• _DESCRIPTION OF THE TASK_
Nothing but the lines from the one containing "Click the MCCH" through the last line of the records below should be written out, each exactly as it stands.

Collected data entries
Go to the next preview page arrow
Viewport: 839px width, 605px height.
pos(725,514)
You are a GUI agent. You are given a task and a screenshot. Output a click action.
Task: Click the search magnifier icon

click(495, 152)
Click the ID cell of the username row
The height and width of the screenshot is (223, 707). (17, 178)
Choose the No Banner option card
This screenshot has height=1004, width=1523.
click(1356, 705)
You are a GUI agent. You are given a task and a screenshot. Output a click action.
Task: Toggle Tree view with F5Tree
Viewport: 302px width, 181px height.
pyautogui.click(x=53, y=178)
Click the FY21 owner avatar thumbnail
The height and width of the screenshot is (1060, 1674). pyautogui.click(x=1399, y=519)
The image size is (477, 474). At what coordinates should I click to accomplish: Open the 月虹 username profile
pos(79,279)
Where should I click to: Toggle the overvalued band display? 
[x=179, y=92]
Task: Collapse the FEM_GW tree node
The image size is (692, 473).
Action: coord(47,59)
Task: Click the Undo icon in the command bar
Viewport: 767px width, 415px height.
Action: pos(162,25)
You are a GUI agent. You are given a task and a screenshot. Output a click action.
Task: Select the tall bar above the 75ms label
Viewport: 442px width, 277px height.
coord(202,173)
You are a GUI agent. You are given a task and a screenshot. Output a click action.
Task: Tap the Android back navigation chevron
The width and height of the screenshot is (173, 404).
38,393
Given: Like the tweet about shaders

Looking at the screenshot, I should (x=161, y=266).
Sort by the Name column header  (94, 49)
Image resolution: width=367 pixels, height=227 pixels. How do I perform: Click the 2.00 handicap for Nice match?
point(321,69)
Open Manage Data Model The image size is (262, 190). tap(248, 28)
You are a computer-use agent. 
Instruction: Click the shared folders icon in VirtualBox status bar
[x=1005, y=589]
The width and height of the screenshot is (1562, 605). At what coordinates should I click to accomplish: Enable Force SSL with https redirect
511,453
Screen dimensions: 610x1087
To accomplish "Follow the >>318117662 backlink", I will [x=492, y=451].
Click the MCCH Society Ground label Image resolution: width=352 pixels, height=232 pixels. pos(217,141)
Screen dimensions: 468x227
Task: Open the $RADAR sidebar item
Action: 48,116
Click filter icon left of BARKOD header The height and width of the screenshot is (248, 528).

• _SOLUTION BELOW_
Click the MCCH Society Ground label Image resolution: width=352 pixels, height=232 pixels. pos(217,141)
Screen dimensions: 468x227
Task: Open the $RADAR sidebar item
Action: 48,116
Click filter icon left of BARKOD header The height and width of the screenshot is (248, 528).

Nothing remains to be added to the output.